CIV : Michel Gbagbo encore devant les tribunaux, un acharnement du régime ?

Par Gary SLM
Publié le 23 juin 2017 à 10:53 | mis à jour le 23 juin 2017 à 10:53

Michel Gbagbo sera à la barre du Tribunal correctionnel du Plateau, ce vendredi 23 juin, pour un énième procès. Il est reproché au fils de l'ex-président ivoirien d'avoir divulgué de fausses informations à propos des prisonniers pro-Gbagbo.

Michel Gbagbo victime de chantage judiciaire ?

Outre ses parents, Michel Gbagbo a également maille à partir avec la justice ivoirienne. En effet, après son procès pour atteinte à la sûreté de l'Etat lors de la crise postélectorale, voilà un autre procès. A en croire Me Ange Rodrigue Dadjé, son avocat, qui confirme l'information : « Le procès de Michel Gbagbo va s’ouvrir devant le Tribunal correctionnel du Plateau pour divulgation de fausses nouvelles. »

Ces fausses informations alléguées ont trait à la disparition de prisonniers pro-Gbagbo dans les geôles ivoiriennes. Le fils de l'ex-président ivoirien déclarait alors dans une interview qu'« à la date du 30 mars 2016, 250 personnes étaient encore détenues dans les prisons. 300 autres personnes inculpées et placées sous mandat de dépôt depuis 2011 sont portées disparues ». Information que dément formellement Richard Adou, le procureur d'Abidjan. Ainsi, le fils ainé de l'ex-président et Laurent Despas, directeur général d'un site d'information iront s'expliquer devant la justice.
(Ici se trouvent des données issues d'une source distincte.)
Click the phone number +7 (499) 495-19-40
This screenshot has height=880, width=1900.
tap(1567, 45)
Et ce, après leur inculpation le 26 mai 2016.

Cependant, certains observateurs y voit un véritable acharnement du régime Ouattara contre la famille Gbagbo. Laurent Gbagbo en prison à La Haye. Simone Gbagbo condamnée en Côte d'Ivoire à 20 ans de réclusion pour atteinte à la sûreté de l'Etat. Voilà également Michel Gbagbo qui est encore devant le juge ce matin. Sans oublier son long séjour à la prison de Bouna à la suite de la crise postélectorale.
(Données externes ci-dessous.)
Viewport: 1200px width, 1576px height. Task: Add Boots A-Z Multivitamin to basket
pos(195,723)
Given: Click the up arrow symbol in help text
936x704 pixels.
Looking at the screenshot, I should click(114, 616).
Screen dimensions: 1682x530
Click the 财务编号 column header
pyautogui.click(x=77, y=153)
Alors que des personnalités proches du régime formellement citées dans des crimes de guerre sont encore libres. Le cas le plus récent est celui de Souleymane Kamaraté dit Soul to Soul, directeur du protocole du président de l'Assemblée nationale Guillaume Sorola, chez qui une cache d'armes de guerre a été découverte. Et pourtant, aucune arrestation, encore moins une inculpation n'a pour l'instant été prononcée par le procureur de la République.